Japan—Macro Economic Implications of Automation1

The rapid decline of Japan’s work force, together with the thus far limited influx of foreign labor, create a powerful incentive for automation to help address an already serious labor shortage. This chapter assesses the macroeconomic implications of automation in a Japan-specific context, taking particular account of its aging and declining population. We find that automation could help compensate for shrinkage of the labor force, and may increase overall output growth. As the country has successfully embraced automation in the manufacturing sector, a new wave of automation could potentially unlock productivity gains (especially in the services sector) and help circumvent labor shortages and their negative effect on growth. However, low-skilled and female workers with greater job substitutability may be adversely affected, and policy measures will be needed to address such distributional consequences.

A. Introduction

1. Japan’s rapidly shrinking labor force poses a direct threat to its future economic growth and productivity. Japan’s severe demographic challenges are well known—possessing the fastest decline of total and working age population among its economic peers. The Population Division of the U.N. Department of Economic and Social Affairs estimates that by the century’s end, Japan could lose 34 percent of its current population and labor force. Concurrent with this nominal decline, the population is also aging rapidly. Nearly a third of all Japanese citizens were older than 65 in 2015, and this will rise to near 40 percent by 2050, according to the National Institute of Population and Social Securities Research.

uA04fig01

Labor Force Participation in Selected Advanced Economies

Citation: IMF Staff Country Reports 2018, 334; 10.5089/9781484386804.002.A004

Source: United Nations, World Population Prospects: 2017 Revision.

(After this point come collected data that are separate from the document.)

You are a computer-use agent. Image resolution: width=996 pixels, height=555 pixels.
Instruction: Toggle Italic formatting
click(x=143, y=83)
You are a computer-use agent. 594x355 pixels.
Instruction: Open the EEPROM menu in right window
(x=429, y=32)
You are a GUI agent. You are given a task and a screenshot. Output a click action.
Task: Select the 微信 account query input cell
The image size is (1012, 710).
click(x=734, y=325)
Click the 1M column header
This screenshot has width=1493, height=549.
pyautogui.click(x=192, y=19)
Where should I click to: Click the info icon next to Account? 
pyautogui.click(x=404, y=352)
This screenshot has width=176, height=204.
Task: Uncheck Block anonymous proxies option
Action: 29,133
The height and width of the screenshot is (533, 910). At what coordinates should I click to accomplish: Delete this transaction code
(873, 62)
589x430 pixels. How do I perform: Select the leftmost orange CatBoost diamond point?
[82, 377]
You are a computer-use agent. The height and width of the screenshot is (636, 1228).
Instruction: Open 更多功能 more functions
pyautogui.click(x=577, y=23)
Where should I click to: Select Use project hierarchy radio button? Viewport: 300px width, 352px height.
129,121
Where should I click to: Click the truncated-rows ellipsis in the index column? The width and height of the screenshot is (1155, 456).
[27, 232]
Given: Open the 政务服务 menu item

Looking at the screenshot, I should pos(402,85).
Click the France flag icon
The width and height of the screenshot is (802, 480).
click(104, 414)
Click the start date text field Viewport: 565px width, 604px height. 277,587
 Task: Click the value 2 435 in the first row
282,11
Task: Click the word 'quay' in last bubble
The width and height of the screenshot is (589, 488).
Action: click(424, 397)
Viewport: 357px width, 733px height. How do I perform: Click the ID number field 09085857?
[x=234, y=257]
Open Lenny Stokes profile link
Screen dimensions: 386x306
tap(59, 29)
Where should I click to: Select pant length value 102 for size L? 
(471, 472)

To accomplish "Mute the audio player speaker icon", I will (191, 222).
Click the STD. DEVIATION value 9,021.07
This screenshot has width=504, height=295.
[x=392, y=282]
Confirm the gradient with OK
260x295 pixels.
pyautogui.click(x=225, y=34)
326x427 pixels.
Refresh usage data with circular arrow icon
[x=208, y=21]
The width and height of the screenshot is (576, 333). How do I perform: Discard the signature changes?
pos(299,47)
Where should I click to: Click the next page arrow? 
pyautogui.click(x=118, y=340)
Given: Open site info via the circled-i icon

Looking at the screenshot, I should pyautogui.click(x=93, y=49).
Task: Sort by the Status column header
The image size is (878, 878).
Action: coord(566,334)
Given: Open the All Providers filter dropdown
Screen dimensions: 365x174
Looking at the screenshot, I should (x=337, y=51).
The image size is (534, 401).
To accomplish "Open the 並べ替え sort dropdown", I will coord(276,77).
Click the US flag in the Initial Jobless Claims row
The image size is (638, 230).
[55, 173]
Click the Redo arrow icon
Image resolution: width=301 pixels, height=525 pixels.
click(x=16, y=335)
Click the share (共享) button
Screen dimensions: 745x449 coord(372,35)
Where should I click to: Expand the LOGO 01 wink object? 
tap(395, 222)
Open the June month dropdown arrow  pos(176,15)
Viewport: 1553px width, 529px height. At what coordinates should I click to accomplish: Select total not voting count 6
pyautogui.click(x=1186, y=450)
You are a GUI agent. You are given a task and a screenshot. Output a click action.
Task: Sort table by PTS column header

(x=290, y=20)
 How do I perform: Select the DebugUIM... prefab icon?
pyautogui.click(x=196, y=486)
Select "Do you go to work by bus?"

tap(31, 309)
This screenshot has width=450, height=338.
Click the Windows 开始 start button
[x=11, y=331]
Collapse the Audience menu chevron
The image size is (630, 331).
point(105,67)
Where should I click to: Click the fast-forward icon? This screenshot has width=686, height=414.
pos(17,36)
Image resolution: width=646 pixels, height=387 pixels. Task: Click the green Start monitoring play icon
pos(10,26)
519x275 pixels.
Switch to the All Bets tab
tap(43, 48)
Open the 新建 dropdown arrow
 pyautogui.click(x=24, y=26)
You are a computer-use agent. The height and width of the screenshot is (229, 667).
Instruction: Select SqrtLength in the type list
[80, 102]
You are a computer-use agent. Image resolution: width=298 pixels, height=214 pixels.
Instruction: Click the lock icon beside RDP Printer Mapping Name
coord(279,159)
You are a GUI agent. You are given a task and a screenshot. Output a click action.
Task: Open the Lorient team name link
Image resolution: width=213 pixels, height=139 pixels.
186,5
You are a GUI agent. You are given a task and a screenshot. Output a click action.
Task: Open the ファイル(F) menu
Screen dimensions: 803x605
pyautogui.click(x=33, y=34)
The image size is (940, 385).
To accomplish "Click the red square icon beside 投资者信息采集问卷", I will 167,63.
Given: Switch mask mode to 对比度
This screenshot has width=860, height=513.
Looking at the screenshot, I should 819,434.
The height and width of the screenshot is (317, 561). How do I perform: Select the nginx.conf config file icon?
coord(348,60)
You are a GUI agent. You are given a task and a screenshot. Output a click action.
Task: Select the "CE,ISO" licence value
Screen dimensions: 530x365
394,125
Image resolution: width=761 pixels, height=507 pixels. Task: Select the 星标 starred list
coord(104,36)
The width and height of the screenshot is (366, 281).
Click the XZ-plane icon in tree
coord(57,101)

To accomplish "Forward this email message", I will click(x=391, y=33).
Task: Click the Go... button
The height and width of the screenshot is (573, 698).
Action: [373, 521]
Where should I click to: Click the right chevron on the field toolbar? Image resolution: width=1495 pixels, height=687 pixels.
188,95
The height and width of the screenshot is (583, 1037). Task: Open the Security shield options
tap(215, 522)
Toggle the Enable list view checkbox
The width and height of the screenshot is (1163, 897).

2. The Japanese government has embraced automation and AI technology as a pillar of economic revitalization and help in addressing strong demographic headwinds.2 The government’s 2014 Japan Revitalization Strategy, envisaged a “New Industrial Revolution Driven by Robots.” A ‘Robot Revolution Realization Council,’ comprising field experts and government officials, subsequently introduced ‘Japan’s new robot technology’ in 2015.3 The strategy promotes the utilization and dissemination of robots across Japan and seeks to globally standardize Japan’s robot technologies. This vision was codified in the government’s ‘Society 5.0’ initiative.4 The initiative highlights health care, mobility, infrastructure, and FinTech as sectors that are both sensitive to demographic trends and where there needs to be a focus on integration of robot and AI technology.

3. This chapter assesses the macroeconomic implications of automation in Japan. Against the backdrop of Japan’s aging and shrinking work force, two questions are addressed: First, how much has automation in the industrial sector influenced productivity and labor market dynamics in Japan? Second, what could be the influence of a second wave of automation—i.e., expanding into non-manufacturing activities—with respect to labor market outcomes and growth? For both questions, the distributional consequences across skill type and gender are also considered.

4. This chapter is structured as follows: Section B provides an overview of automation technology and its relevance in the context of Japan. Section C describes the penetration of industrial robots in Japan and analyzes its impact on local productivity and the labor market. Section D discusses robots and automation in non-manufacturing (service sectors) in Japan. Section E presents a model-based results on the potential implication of automation in sectors with the demographic features. Section F discusses policy implications.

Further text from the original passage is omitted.